第36話 「60歳を越えたタクシー運転手の幸せな働き方」

渋谷でおじちゃんが乗って来た。


そのおじちゃんは言う

「私は○○という会社にいたんですよ~」

それは都内のタクシー会社。


僕もたまに、他のタクシー運転手さんに話を聞いてみたくて乗ってみたりするが、その時はみんな結構話してくれる。

親近感が湧くからだろう、僕も嬉しくなって沢山喋らせてもらった。


僕「僕は、お客さんとしてもたまに乗ってみて思うんですけど、

悪く言われがちだけど、タクシー運転手って案外良い人多いですよね~?」


お「そうだね~、運転しているのもあるし、話しかけられてそうそう上手く返せない場合だってあるしね。
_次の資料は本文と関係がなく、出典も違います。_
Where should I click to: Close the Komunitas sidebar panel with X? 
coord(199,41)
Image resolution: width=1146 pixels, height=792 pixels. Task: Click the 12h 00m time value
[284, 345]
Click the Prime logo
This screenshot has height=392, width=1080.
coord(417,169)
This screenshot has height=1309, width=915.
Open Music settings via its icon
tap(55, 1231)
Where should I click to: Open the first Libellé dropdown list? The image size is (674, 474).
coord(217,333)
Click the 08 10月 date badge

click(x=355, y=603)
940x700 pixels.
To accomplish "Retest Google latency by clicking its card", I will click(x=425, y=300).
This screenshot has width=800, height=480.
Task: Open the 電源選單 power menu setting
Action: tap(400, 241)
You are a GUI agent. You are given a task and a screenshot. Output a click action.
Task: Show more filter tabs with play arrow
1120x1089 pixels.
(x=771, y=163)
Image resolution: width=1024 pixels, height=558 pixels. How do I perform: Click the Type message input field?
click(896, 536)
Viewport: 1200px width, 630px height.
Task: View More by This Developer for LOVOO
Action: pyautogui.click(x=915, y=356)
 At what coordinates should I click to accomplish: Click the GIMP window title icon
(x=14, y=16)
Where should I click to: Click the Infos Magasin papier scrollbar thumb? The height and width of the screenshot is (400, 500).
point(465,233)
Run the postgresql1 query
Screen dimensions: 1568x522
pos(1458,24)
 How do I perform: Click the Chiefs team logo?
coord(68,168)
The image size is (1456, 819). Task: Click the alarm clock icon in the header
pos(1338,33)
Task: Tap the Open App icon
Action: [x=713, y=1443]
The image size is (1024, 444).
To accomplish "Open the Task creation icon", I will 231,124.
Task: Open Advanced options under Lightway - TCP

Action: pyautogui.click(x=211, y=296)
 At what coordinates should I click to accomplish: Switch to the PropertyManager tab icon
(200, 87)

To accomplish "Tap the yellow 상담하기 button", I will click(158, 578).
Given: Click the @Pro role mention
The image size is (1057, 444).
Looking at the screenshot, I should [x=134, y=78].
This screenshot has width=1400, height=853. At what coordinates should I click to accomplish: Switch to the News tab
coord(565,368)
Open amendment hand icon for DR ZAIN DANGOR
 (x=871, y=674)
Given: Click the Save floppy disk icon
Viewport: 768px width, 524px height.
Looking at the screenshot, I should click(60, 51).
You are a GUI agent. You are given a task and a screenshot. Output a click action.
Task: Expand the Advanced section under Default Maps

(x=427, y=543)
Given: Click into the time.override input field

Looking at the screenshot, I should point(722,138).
昔は凄かったよ、タクシー運転手なんて今とは立場が逆で、

お客さんがお金振りかざして運転手が良いと思ったら乗せる」


僕「バブルの頃の話ですよね~、よく聞きます」


お「いまはもう変わっちゃってるから、うちらはもう定年越えて、

年金貰っているから定時制だけどね」


定時制という、8乗務のアルバイトのような形態もあるのがタクシー会社。


お「それに羽田に付けて事故違反を極力減らすし、時間はあるから結構飲みに行ったりもするしね」


そこに、おじちゃんが終始穏やかで楽しそうに話す理由を感じた。


年金があるからそこまで働かない、頑張って働かなくても生活と飲み歩けるくらいのお金はある。

日数も月に8乗務だから殆ど仕事はなく、自由な時間が多い。


たまに、定年前に仕事から離れるセミリタイアなんて言葉を聞くけど

60代を越えたタクシー運転手のおじちゃんは、生活と少し遊べるお金に加えて時間もあり、気楽な仕事と会社には仲間がいる。


基準は人によるけど、それって最高の働き方じゃないか?

と思った。


タクシーでお乗せしたお客さんと意気投合して、

いまはお客さんのタイ料理のお店の常連らしい。


仕事も含めて、全部が楽しい時間かもしれない。